▶ **EXERCISE INSTRUCTIONS**
[A] Translate this sentence from the Egaro review into Spanish: "The revolutionary segment is a bit overdrawn and dramatic at times."
[B] Extend the Egaro review, picking up after its final sentence.

▶ **READING TEXT**
:::::
Egaro is a sports film where reality has been intermixed with elements of fiction. This makes the film more entertaining and exciting, filled with moments of suspense, hilarity, drama and a bit of romance thrown in delicately between Abhilash and Bina and the one-sided attraction his British colleague, the beautiful Elina feels towards her colleague Sudhir. Her reactions on the field where she sits on the British side and when Mohun Bagan scores each goal, she begins to fan herself rapidly to express her joy. The reactions of the audience provide a wonderful sense of relief and bonhomie and solidarity and patriotism bonded as one. Though three of the eight players are professional football players, their acting is beyond par and one cannot make the difference between the actors and the players. The cameos are wonderfully portrayed by renowned actors of Bengali cinema, theatre and television. The revolutionary segment is a bit overdrawn and dramatic at times. The tremendous violence by the police who kill revolutionary Satyen's grandfather in prison could have been cut out. The flames of his pyre arousing flames of anger within his granddaughter Bina is a powerful touch.

Gopi Bhagat's cinematography in one word is brilliant. Indraneel Ghosh's art direction reproduces the period with old mansions and homes with brick walls with the plaster peeling off, the roadside shop selling hot fritters, the college staff room, the prison cell with amazing accuracy. Mayukh-Moinak's music is very good but the background score by Arijit Singh is a bit too loud drowning the ambient sounds and the dialogue at some places.

Inaccuracies

 The opening scene shows a car carrying British officials being blown up by the Indian revolutionaries. The car shown is a Citroen DS which began production in 1955, and hence impossible to be owned by the British in 1911.
 The British police in 1911 Calcutta are shown wearing white uniforms. The white uniform of Calcutta police was introduced in 1923 by the then Commissioner, Sir Charles Augustus Tegart, prior to which Calcutta Police wore khaki uniforms like the rest of the country.
 The armored cars used by the Calcutta Police in 1911 are actually Army Vehicles used during World War II which did not come into existence nearly 30 years after the setting of the film.
 The Indian revolutionaries are shown brandishing an Indian flag of a design which was first used in the 1929 Congress Session.
 While discussing the need to spread the fire of the revolution to other parts of India like Punjab and Maharashtra, Nagen makes a reference to the city of Chandigarh, the capital of today's Indian state of Punjab, which came into existence only after 1947.
:::::
▶ **DATA EXCERPT**
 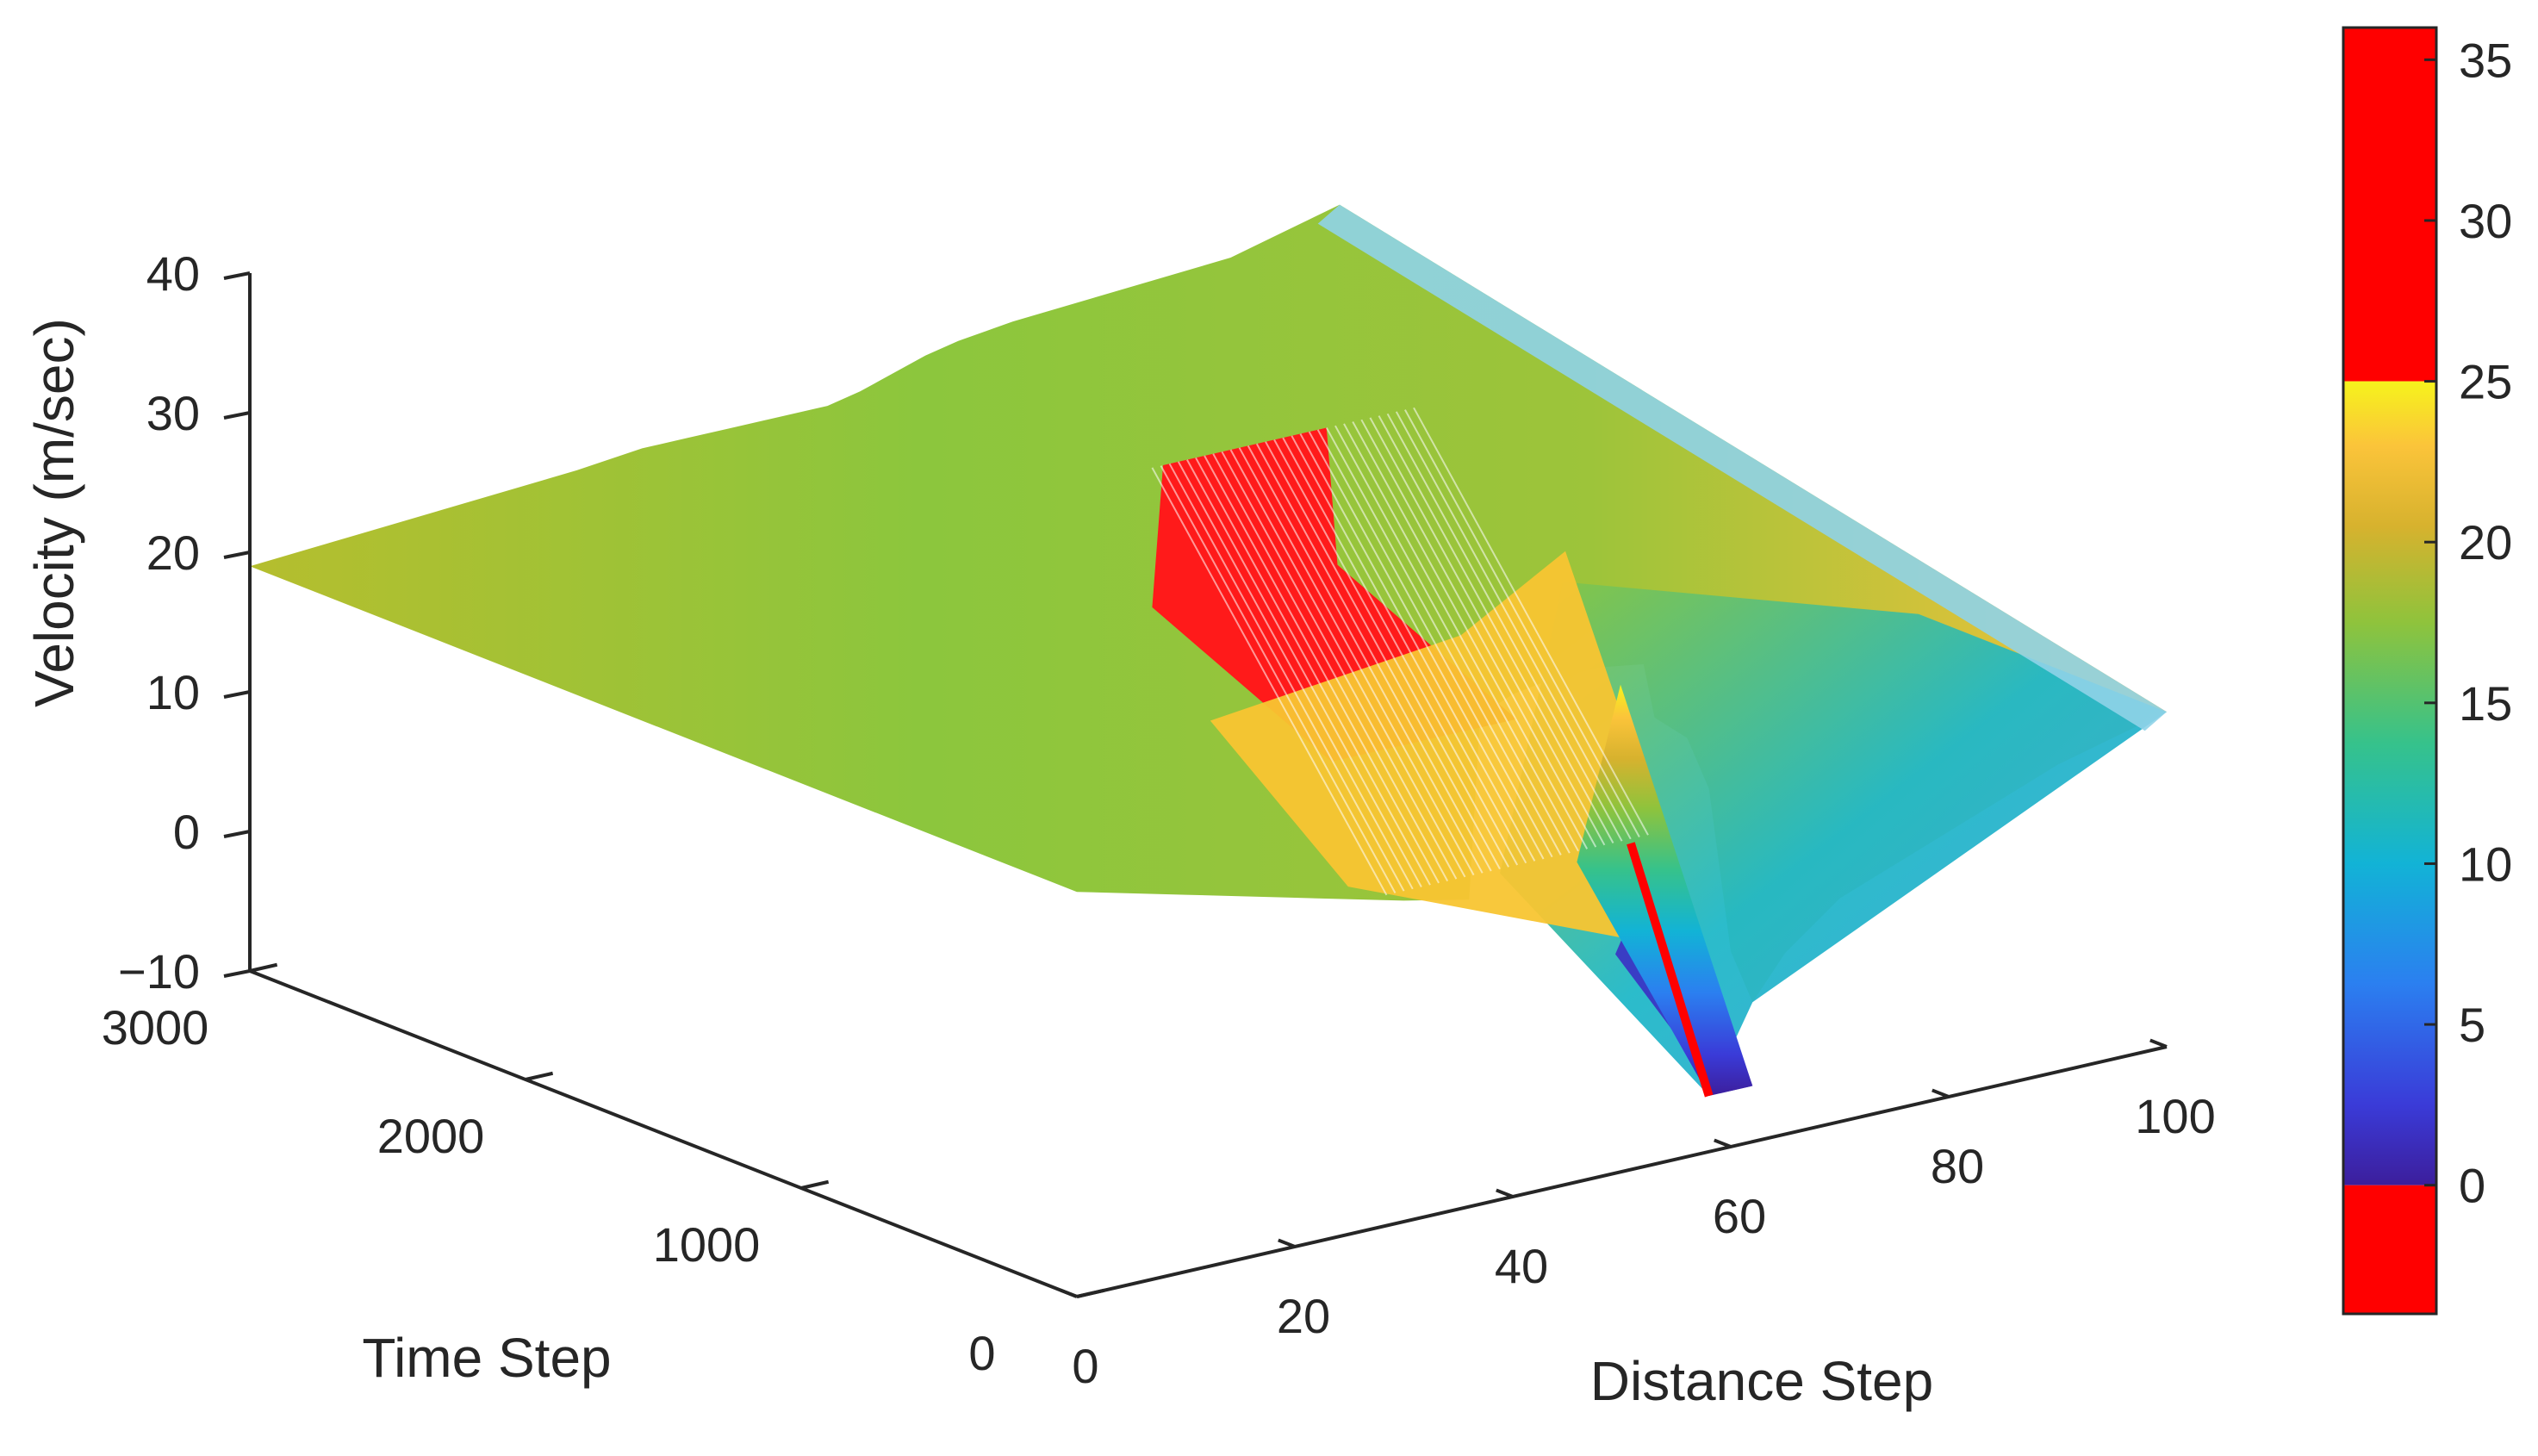 What do you see at coordinates (2486, 221) in the screenshot?
I see `colorbar-tick-label: 30` at bounding box center [2486, 221].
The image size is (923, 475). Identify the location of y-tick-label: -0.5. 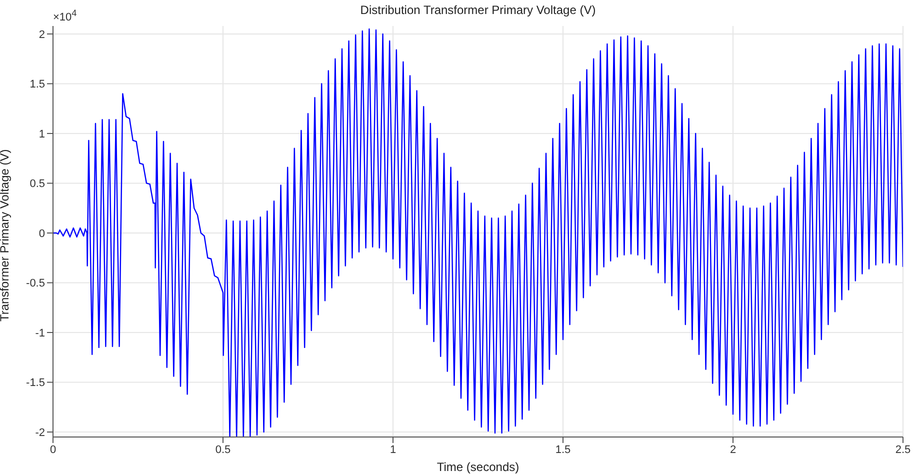
(36, 284).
:::::
▶ **RESPONSES IN ORDER**
[A] El segmento revolucionario es un poco exagerado y, por momentos, dramático.

[B]
 The language shown to be used by the footballers in the film is the present-day Calcutta dialect. In reality, most of the footballers were immigrants from Eastern Bengal (present day Bangladesh) and would have spoken in the Bangal dialect of the early 1910s. The film makers apologize for this error in a pre-title screen.
 The language shown to be used in the 1911 newspapers is common Spoken Bengali. Common Bengali only began to be used as a printed language of newspapers in the 1970s, prior to which Sanskritised and Archaic Bengali was usually used in the newspapers.
 The languages shown to be used in the dialogues is highly contemporary and uses some figures of speech which were not in use before the 1990s.
 An Indian clerk in the Calcutta Municipal Corporation is shown to be shaking in fear while asking for leave from a British supervisor. Though included probably for adding some dramatic effect, such a situation would have never occurred as in reality a Municipality clerk in 1911 would have asked for leave from a Head Clerk, who would have also been an Indian.
 An Indian professor in a college in 1911 is shown to be called a "dirty Indian dog" by one of his colleagues, a British professor. This is a highly improbable incident more akin to the late 1700s than to the early 1900s.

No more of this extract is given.